After lunch Miguel insisted on taking me on a tour of the nearby church where he described every statue of every saint. I was impressed by his knowledge.

After the church tour I wanted to head back to where we first met so I could easily find my way home. Miguel took me another way. He wanted to show me something special.

As we passed an open garage he pointed out an old organ. I quickly followed him inside and as I started to photograph the owner appeared. The old man never spoke. He proceeded to pull the organ from the wall, open the panels, and load a sheet of music. I learned that the organ was from the year 1910. As the old man cranked the handle, the sheet of music followed its course through the inner workings of this relic and music filled the garage. I photographed as quickly as I could, trying to get all the angles covered. I even had time to shoot some video.

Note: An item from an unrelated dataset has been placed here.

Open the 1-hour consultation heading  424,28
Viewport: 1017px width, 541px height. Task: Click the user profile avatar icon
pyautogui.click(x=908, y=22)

I thanked the old man and gave him a few CUCs

Later when I reviewed my images I noticed that the old man’s expression never changed.

 

 

La Loma de la Cruz

La Loma de la Cruz

At the northern end of Holguin, a stairway built in 1950 ascends 465 steps (irregular in width and height) to the top of a hill with panoramic views, a restaurant and a 24-hour bar.
A cross was raised here in 1790 in the hope of relieving a drought. During Romerías de Mayo, devotees climb to the summit on May 3 where a special Mass is held.

Taxis are available to drive sightseers to the top, but I wanted to be able to say that I climbed the steps. The climb is probably best made in the cooler morning hours, but I wanted the evening light. So in 90 degree heat and 90% humidity it took me 25 minutes to reach the top.

Oswal

Oswal lives in the neighborhood where I always stay in Havana. When I see him on the street, he always tries to speak with me in English. One day his mother and father invited me into their home. The father spoke some English and wanted his son to learn. I emphasized how important it will be for Oswal’s future. In eight or ten years when he is looking for work, one of the many new hotels in Havana might hire him if he speaks another language. A restaurant or hotel job would give Oswal the opportunity to earn tips in the highly coveted tourist money. ( CUCs)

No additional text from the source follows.